╭─ Text section

IMAGE: Martin Kollar — 123RF

The evolution of the taxi: Didi Chuxing puts its pedal to the metal

Didi Chuxing, the Chinese company created in 2015 by the merger of the country’s two largest taxi companies, Didi Dache and Kuaidi Dache, has closed a record $5.5 billion funding round, the largest by any technology company, raising its valuation to $50 billion, rivaling Uber’s $70 billion. Both companies maintain a shareholding in the wake of the agreement that allowed Uber to leave China in exchange for a 20% stake in the joint operation, reducing the chances of hostile competitive dynamics.

What is the appeal of the urban passenger transport industry driving these investments, and what ill omens does it auger for traditional taxis? The answer is simple: this is an activity whose main cost is the driver, while the technology is already sufficiently advanced to soon provide the means for driverless vehicles. When drivers disappear, the profitability equation automatically becomes much more attractive, allowing the entry of new competitors based on this new model. Didi Chuxing’s huge funding round is not a gamble, not a whim, or just another news story: there are no less than 5.5 billion reasons to show that the technology to replace taxis as we know them is already here, and that several very important and not so dumb investors are already committed to it.

╰─
╭─ Recorded data

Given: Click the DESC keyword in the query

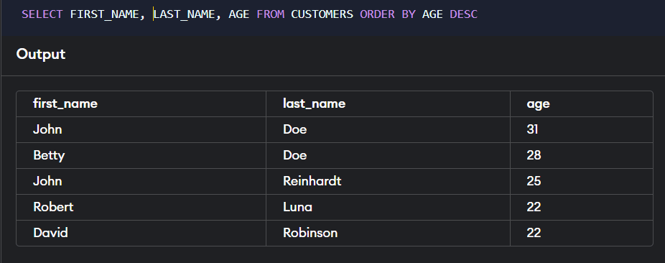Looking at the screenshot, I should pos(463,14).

╰─
╭─ Recorded data

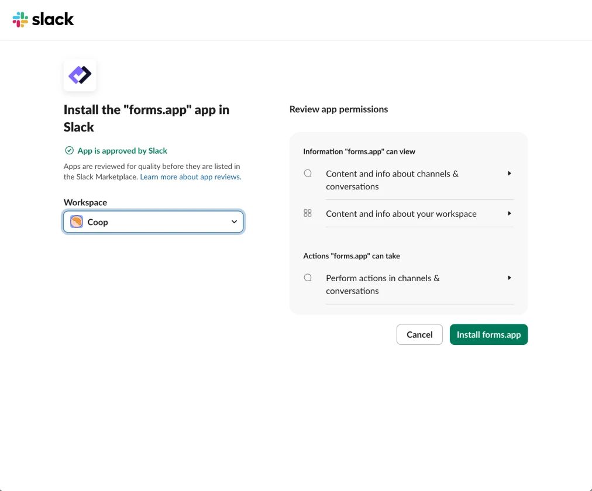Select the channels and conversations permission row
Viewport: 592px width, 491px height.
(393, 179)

╰─
╭─ Recorded data

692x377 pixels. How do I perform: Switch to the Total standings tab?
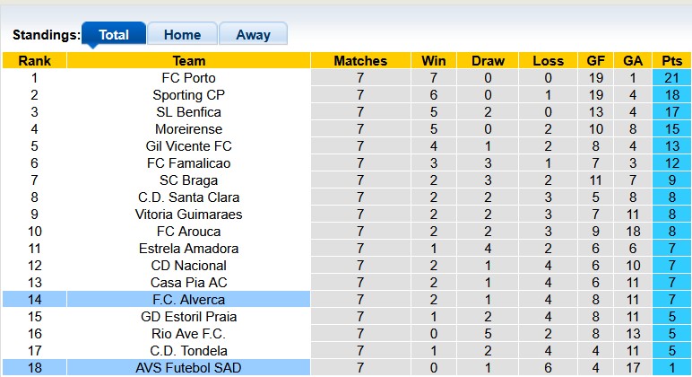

╰─

** Your tasks **
[A] Based on the Didi Chuxing article, answer yes or no to each statement and quote the words that decide it: (i) Didi Chuxing was formed in 2015 by merging Didi Dache and Kuaidi Dache; (ii) Uber's valuation is given as $50 billion; (iii) the main cost of urban passenger transport is the vehicle.
[B] Transcribe the part of the Didi Chuxing article that opens with the words containing "The evolution of" and closes with "hostile competitive dynamics.".
[C] Write the next part of the Didi Chuxing article, continuing from its last sentence.
The material has no connection to the Didi Chuxing article.

** The replies **
[A]
(i) Yes: "created in 2015 by the merger of the country’s two largest taxi companies, Didi Dache and Kuaidi Dache"
(ii) No: "rivaling Uber’s $70 billion"
(iii) No: "this is an activity whose main cost is the driver"

[B]
The evolution of the taxi: Didi Chuxing puts its pedal to the metal

Didi Chuxing, the Chinese company created in 2015 by the merger of the country’s two largest taxi companies, Didi Dache and Kuaidi Dache, has closed a record $5.5 billion funding round, the largest by any technology company, raising its valuation to $50 billion, rivaling Uber’s $70 billion. Both companies maintain a shareholding in the wake of the agreement that allowed Uber to leave China in exchange for a 20% stake in the joint operation, reducing the chances of hostile competitive dynamics.

[C]
Just how mature is driverless technology? Waymo, Google’s autonomous driving spin off, has already begun offering families trips in Chrysler Pacifica minivans in Phoenix, Arizona. Starting out with 100 vehicles, it intends to move up to 500 as they see fit. What does Waymo want? Simply to accumulate experience, learn about the needs of users, continue to improve the machine learning systems that enable the autonomous operation of their vehicles, and position itself as a pioneer in an industry where it predicts that many entrants will necessarily have to use its platform, in the same way that the vast majority of smartphone manufacturers went with Android. Waymo’s vehicles still have a driver behind the wheel, but they are almost autonomous: after almost five million kilometers of experience, their vehicles only require driver intervention every several thousand kilometers. The rest of the time, they circulate without the driver having to do absolutely anything, as was formerly the case with elevator operators who spent their lives going up and down all day and doing nothing other than pushing buttons. Of course, Waymo is not the only player in autonomous driving technology: even Apple is allowing its autonomous vehicles to be seen on the roads and asking for regulatory changes from the state of California to be able to get up to speed faster.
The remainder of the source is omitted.